After heparinization, cardiopulmonary bypass (CPB) was established under TEE guidance by way of cannulation of the left femoral vessels using the Port Access EndoCPB system (Heartport Inc). Starting CPB, the heart was decompressed and endoscopic pericardiotomy was performed. Cardioplegic arrest was achieved by antegrade crystalloid cardioplegia delivered to the aortic root by way of the Port Access aortic endoclamp. After a 7-mm arteriotomy of the LAD, the ITA was anastomosed end-to-side with a 7.0 running Prolene suture (Fumedica GmbH, Herne, Germany). Second, the ITA graft was anastomosed side-to-side to the first diagonal branch using a 6-mm length of arteriotomy. After deflation of the aortic endoclamp, the patient was weaned from CPB. Two chest tubes were inserted through the camera and left arm incision.

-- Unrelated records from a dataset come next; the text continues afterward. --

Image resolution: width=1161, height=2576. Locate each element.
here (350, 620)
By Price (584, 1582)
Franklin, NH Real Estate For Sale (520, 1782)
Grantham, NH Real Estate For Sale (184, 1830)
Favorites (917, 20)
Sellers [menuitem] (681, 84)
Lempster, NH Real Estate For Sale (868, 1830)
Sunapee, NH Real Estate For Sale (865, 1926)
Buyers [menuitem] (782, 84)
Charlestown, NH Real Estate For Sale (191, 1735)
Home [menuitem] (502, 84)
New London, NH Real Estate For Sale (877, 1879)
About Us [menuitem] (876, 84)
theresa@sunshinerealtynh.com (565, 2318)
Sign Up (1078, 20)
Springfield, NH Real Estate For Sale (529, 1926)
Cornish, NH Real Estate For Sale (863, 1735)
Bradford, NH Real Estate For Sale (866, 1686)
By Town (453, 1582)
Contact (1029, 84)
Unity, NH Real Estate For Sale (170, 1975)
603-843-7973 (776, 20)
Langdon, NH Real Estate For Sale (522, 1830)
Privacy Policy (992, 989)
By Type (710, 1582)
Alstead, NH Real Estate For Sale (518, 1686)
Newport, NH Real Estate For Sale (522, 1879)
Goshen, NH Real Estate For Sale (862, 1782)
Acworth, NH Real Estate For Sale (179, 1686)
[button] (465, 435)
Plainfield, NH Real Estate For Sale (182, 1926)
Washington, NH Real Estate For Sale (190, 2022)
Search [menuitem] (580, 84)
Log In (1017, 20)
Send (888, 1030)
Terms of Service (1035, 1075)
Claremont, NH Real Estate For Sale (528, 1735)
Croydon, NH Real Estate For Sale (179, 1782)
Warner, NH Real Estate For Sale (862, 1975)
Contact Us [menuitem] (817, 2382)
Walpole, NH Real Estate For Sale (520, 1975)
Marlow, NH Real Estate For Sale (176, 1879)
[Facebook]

The total times in the operating room were 5.8 and 7.5 hours, the CPB times were 139 and 168 minutes and the aortic cross clamp times were 100 and 126 minutes, respectively. The patients were weaned from mechanical ventilation and extubated 6.0 and 6.5 hours postoperatively. Total chest tube drainages were 400 and 600 mL. Normal values were found for routine laboratory measures, including cardiac enzymes. The patients were transferred to the normal ward on the first postoperative day. Except for a moderate reperfusion injury of the cannulated right leg in the first patient, which was treated conservatively, the postoperative courses were uneventful. The angiography on the eighth postoperative day showed a patent ITA graft with good perfusion of the LAD and the diagonal branch in both patients (Fig 1).